### Exercise objective:
Each line of the records is to be returned verbatim, with the images omitted.

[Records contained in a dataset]
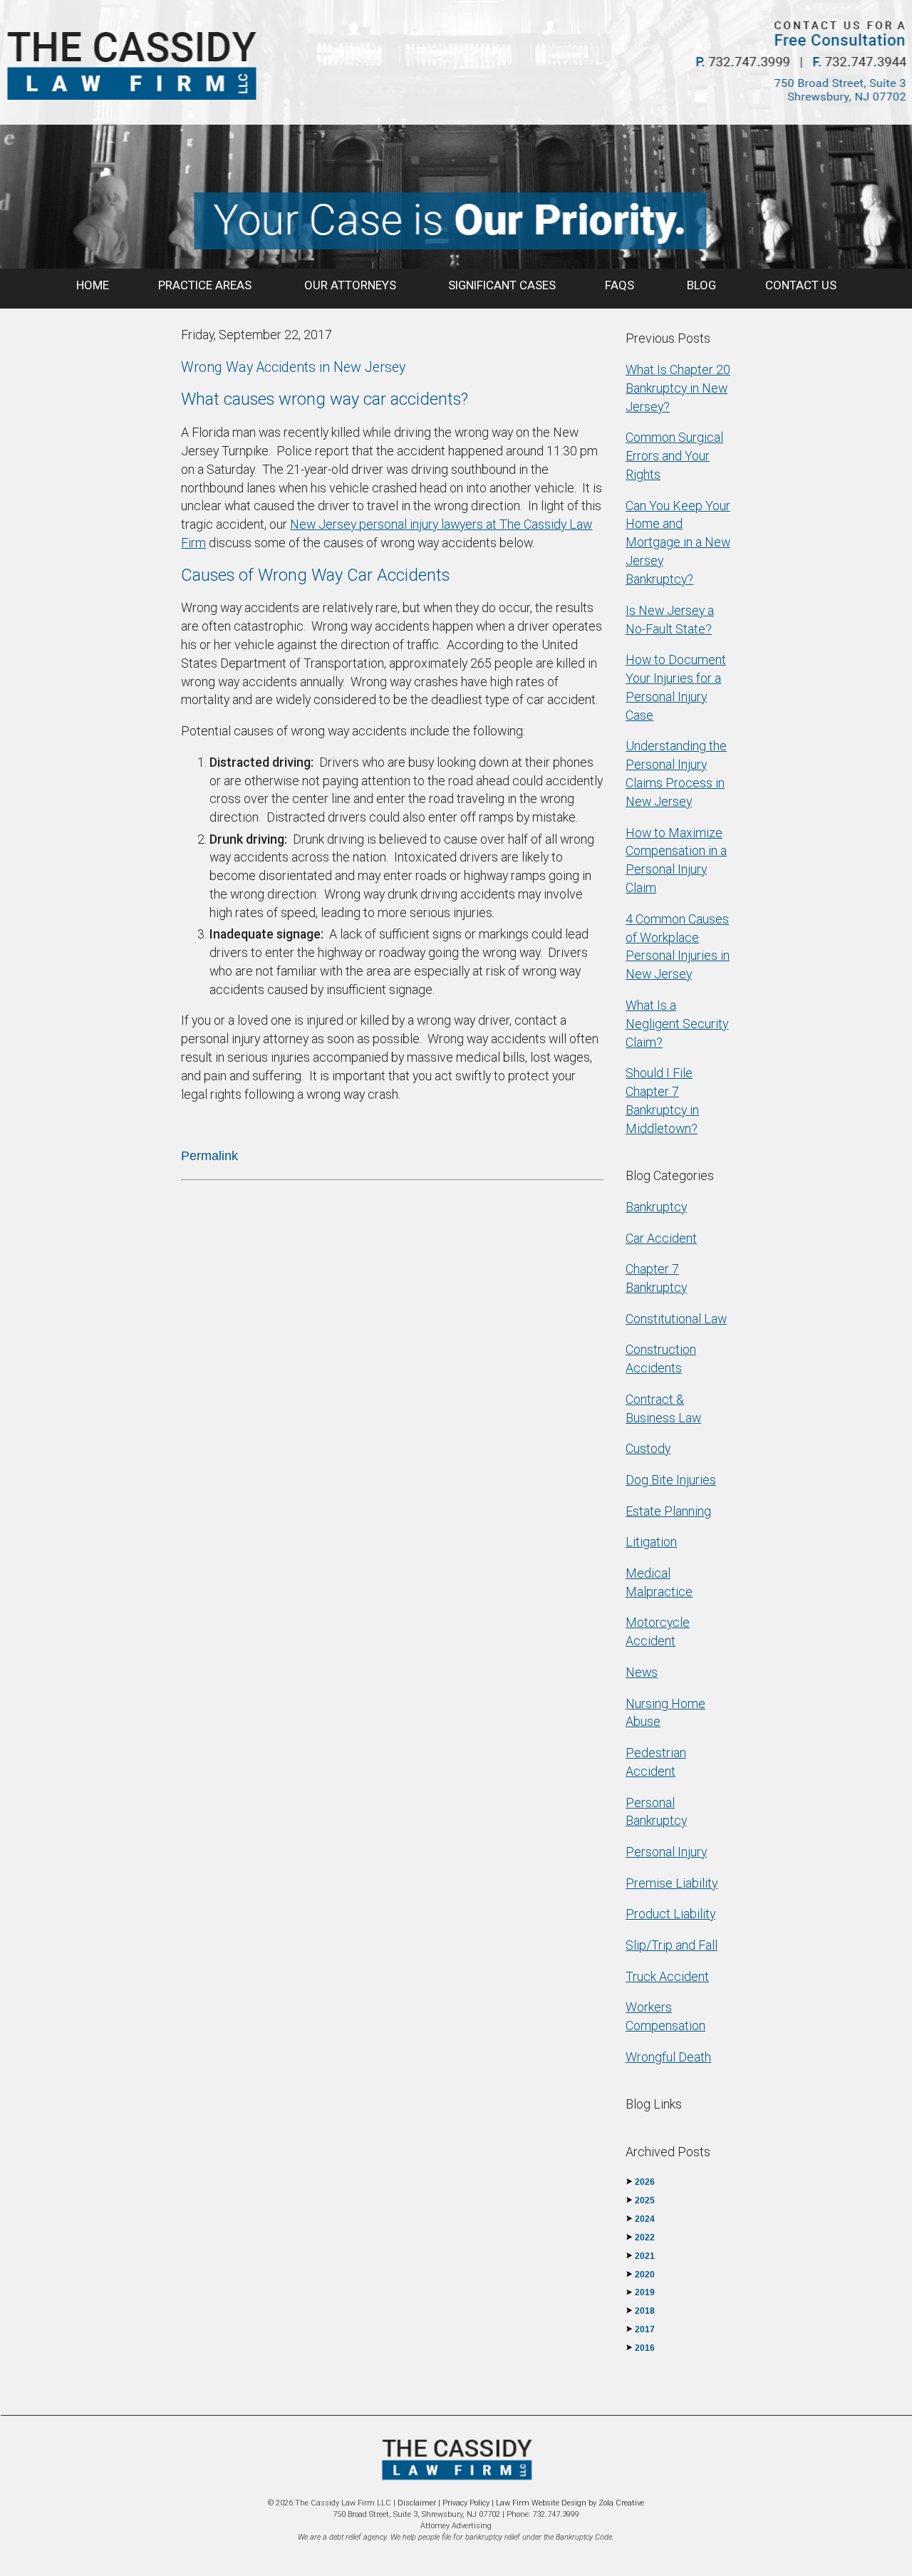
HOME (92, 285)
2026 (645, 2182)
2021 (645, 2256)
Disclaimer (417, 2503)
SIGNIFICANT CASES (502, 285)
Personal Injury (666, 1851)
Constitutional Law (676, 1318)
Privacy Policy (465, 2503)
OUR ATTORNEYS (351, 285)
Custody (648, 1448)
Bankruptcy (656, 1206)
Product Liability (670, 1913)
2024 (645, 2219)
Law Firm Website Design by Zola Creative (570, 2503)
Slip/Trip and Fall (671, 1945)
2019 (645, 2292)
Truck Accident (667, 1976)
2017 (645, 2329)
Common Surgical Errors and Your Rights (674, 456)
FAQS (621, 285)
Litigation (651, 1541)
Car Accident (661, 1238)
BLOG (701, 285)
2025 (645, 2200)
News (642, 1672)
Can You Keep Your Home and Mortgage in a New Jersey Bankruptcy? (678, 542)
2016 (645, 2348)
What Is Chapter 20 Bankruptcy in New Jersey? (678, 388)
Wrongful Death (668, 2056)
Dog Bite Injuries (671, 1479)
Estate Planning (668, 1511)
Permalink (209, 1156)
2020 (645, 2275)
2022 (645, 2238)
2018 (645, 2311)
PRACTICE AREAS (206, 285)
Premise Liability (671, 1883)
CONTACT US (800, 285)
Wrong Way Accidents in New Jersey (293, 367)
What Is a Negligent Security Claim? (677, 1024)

### Answer area:
HOME (92, 285)
2026 (645, 2182)
2021 (645, 2256)
Disclaimer (417, 2503)
SIGNIFICANT CASES (502, 285)
Personal Injury (666, 1851)
Constitutional Law (676, 1318)
Privacy Policy (465, 2503)
OUR ATTORNEYS (351, 285)
Custody (648, 1448)
Bankruptcy (656, 1206)
Product Liability (670, 1913)
2024 (645, 2219)
Law Firm Website Design by Zola Creative (570, 2503)
Slip/Trip and Fall (671, 1945)
2019 (645, 2292)
Truck Accident (667, 1976)
2017 (645, 2329)
Common Surgical Errors and Your Rights (674, 456)
FAQS (621, 285)
Litigation (651, 1541)
Car Accident (661, 1238)
BLOG (701, 285)
2025 (645, 2200)
News (642, 1672)
Can You Keep Your Home and Mortgage in a New Jersey Bankruptcy? (678, 542)
2016 (645, 2348)
What Is Chapter 20 Bankruptcy in New Jersey? (678, 388)
Wrongful Death (668, 2056)
Dog Bite Injuries (671, 1479)
Estate Planning (668, 1511)
Permalink (209, 1156)
2020 (645, 2275)
2022 (645, 2238)
2018 (645, 2311)
PRACTICE AREAS (206, 285)
Premise Liability (671, 1883)
CONTACT US (800, 285)
Wrong Way Accidents in New Jersey (293, 367)
What Is a Negligent Security Claim? (677, 1024)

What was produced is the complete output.